Außerhalb des Vertragsarztrechts entwickelte das BSG in den 60er Jahren einen bahnbrechenden Gedanken, der längst zum Allgemeingut zählt: dass Drogen- und Alkoholsucht Krankheiten sind.
Erst dadurch wurden den Sozialversicherungsträgern entsprechende Rehabilitationsmaßnahmen möglich.
Hohe Relevanz der Urteile für Ärzte
Der Kassen- und Vertragsarztsenat bestätigte 1997 die Trennung der ambulanten Versorgung in Haus- und Fachärzte, er verwarf die "rückwirkende Budgetierung" im EBM. Im Folgejahr bestätigte es die Bedarfsplanung und ebenso die frühere Altersgrenze von 68 Jahren als verfassungsgemäß.
Nach einem Urteil aus 2003 ist auch der Risikostrukturausgleich mit dem Grundgesetz vereinbar.
Ein kollektiver Zulassungsverzicht zum führt Honorarausschluss, urteilte das BSG 2007 und 2009. 2010 billigte es Vergünstigungen für Gemeinschaftspraxen, 2012 die gesetzlichen Mindestmengen für Knie-TEPs.

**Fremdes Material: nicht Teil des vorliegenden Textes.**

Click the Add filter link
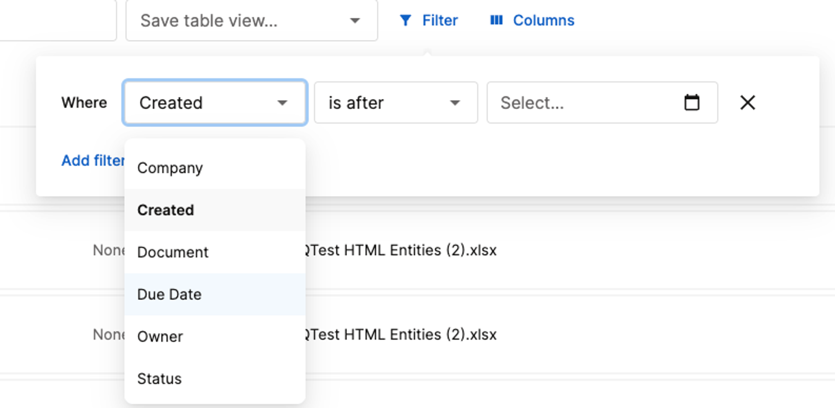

Und immer wieder hat das BSG entschieden, dass anderes Aussehen keine Krankheit ist. Es ließ einen 1,62 Meter kleinen Mann ebenso abblitzen wie eine Frau mit ungleichen Brüsten.
Sein Jubiläum feiert das BSG mit Bundespräsident Joachim Gauck in seinem großen Saal, der im Zuge einer Sanierung 2008 und 2009 in den Innenhof des Gerichts gebaut wurde.
Namensgeberin des Saals ist die Kasseler Juristin und Politikerin Elisabeth Selbert. Als eine der vier "Mütter des Grundgesetzes" hatte sie mit hohem Einsatz für einen kurzen Satz im Grundgesetz gekämpft: "Männer und Frauen sind gleichberechtigt."
Beim BSG waren Ende 2013 von 43 Richterstellen nur elf von Frauen besetzt.